CAMBRIDGE, Mass.—One of the challenges of treating cancer is that cellular biology has run amok in tumors. To try to bring a sense of control to this chaos, researchers at the Dana Farber Cancer Institute (DFCI), 454 Life Sciences and other research centers performed detailed sequencing experiments to identify subtle but significant cancer-associated mutations. They presented their analysis in Nature Medicine.
As DFCI's Dr. Roman Thomas, lead author of the paper, explains, tumor heterogeneity is a significant problem because key genetic signals can be lost in a noise of normal or extraneous sequencing information generated from impure samples. "If all of the exciting successes of genomic medicine are to be a success for the actual patients, it needs to be ensured that accurate molecular diagnosis can be made for every single patient—regardless of the quality of the tumor specimen," he says.
The researchers used 454's massively parallel sequencing-by-synthesis approach to identify cancer-related mutations that existed at 0.2 percent abundance. Furthermore, the method allowed them to identify mutations previously missed by the more traditional Sanger sequencing method and to analyze formalin-fixed paraffin-embedded (FFPE) tumor samples.
"Most clinically available cancer specimens are FFPE samples, which impose particular problems to classical sequencing," Thomas says. "However, 454 sequencing was reliably able to detect mutations in such specimens allowing for analysis of this clinically widespread source of patient material."
As Dr.
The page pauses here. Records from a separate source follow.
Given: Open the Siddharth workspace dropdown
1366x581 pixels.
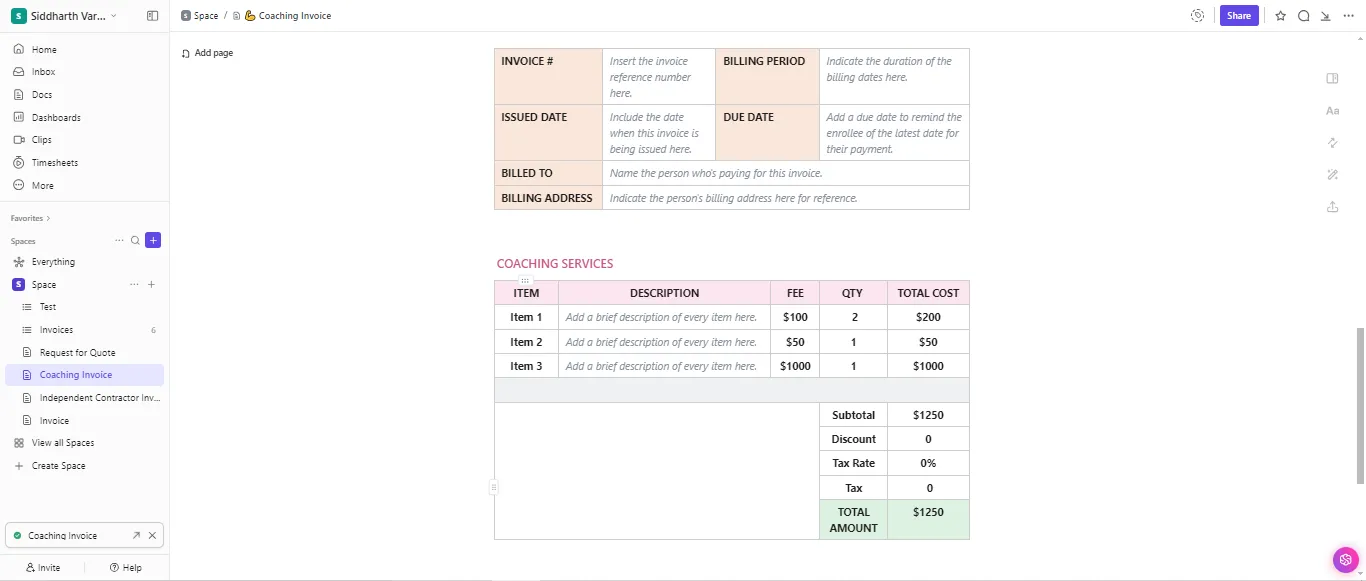Looking at the screenshot, I should click(x=64, y=16).
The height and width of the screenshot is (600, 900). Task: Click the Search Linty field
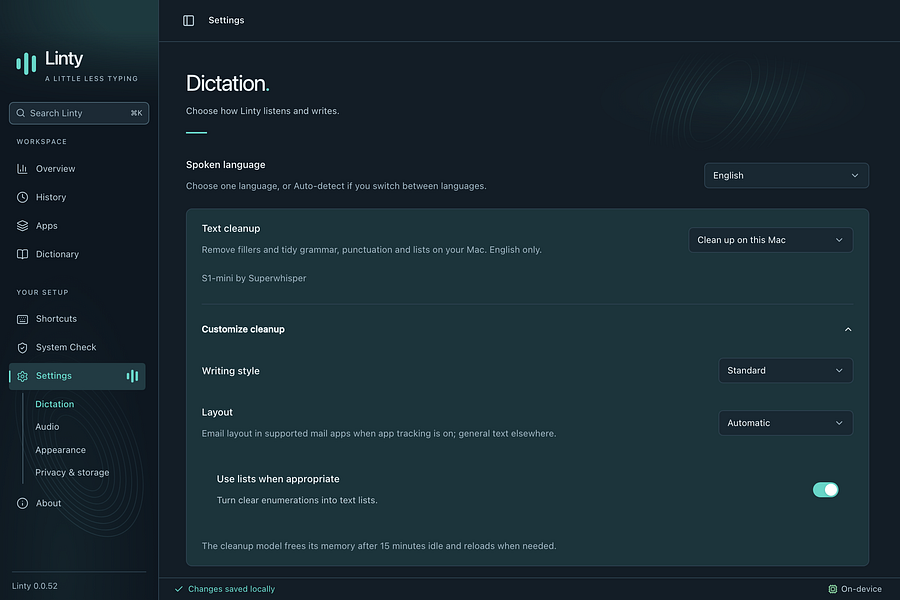click(x=79, y=113)
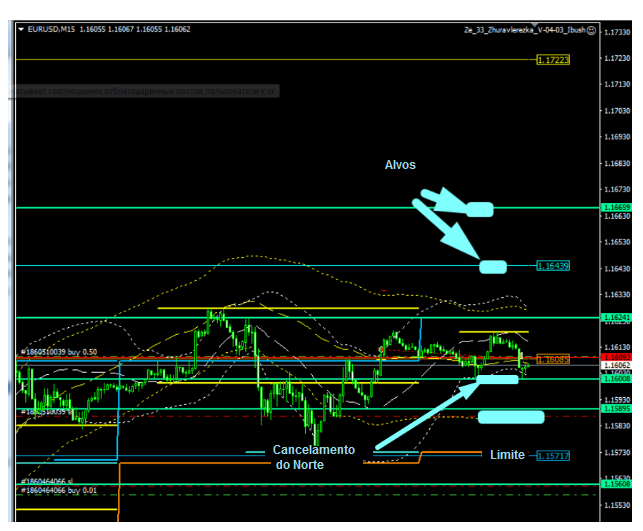This screenshot has height=531, width=643.
Task: Select the cyan 1.16439 price tag
Action: (x=553, y=266)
Michael Egholm, 454's VP of molecular biology, explains, the experiments were made feasible by 454's emulsion PCR process and massive sequencing throughput. "If we sequence 1,000 'clones' and two percent are from tumors, then we have 20 reads from the tumor—more than enough to figure out what is going on there," he says.
Egholm suggests that this analysis could be performed using conventional amplification and sequencing technology, but the study could take months to complete instead of a day or two using the 454 method and it would be prohibitively expensive.
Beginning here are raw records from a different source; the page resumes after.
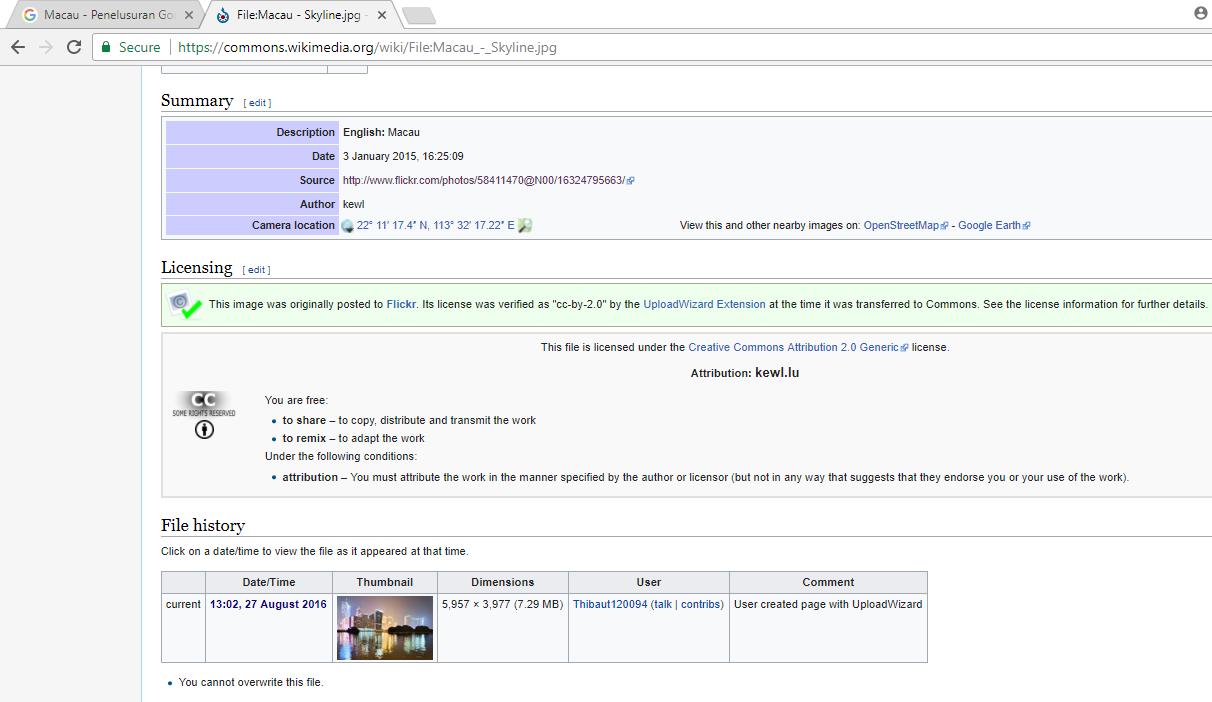Open Creative Commons Attribution 2.0 Generic link
Viewport: 1212px width, 702px height.
(793, 348)
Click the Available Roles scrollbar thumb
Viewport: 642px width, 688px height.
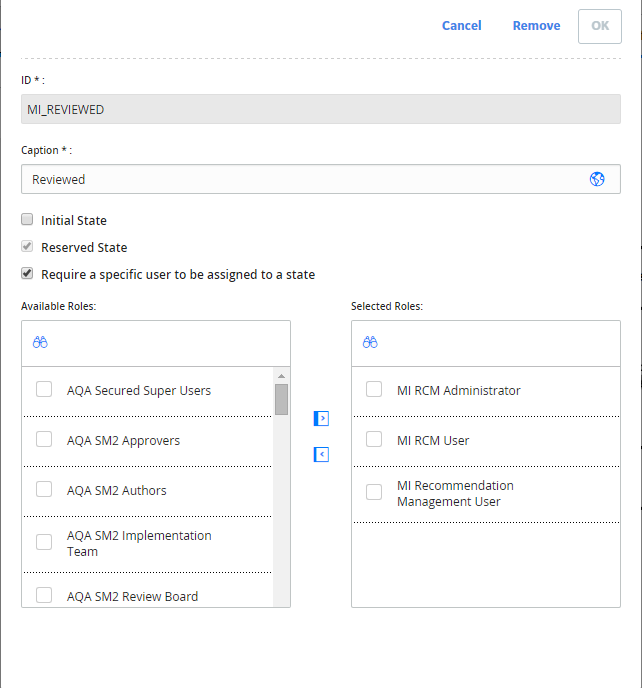click(281, 399)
Thomas and Egholm are also looking beyond the current experiments, and both see a role for this technology as a companion diagnostic for disease therapeutics, a concept heavily touted by the FDA lately.
Thomas strongly believes that the possibility to provide rapid, sensitive and accurate mutation diagnosis is key for the advancement of the concept of molecularly targeted therapy. In his opinion, the current work shows how the application of highly sensitive molecular diagnostics enables mutation diagnosis in settings where such analyses were not possible before.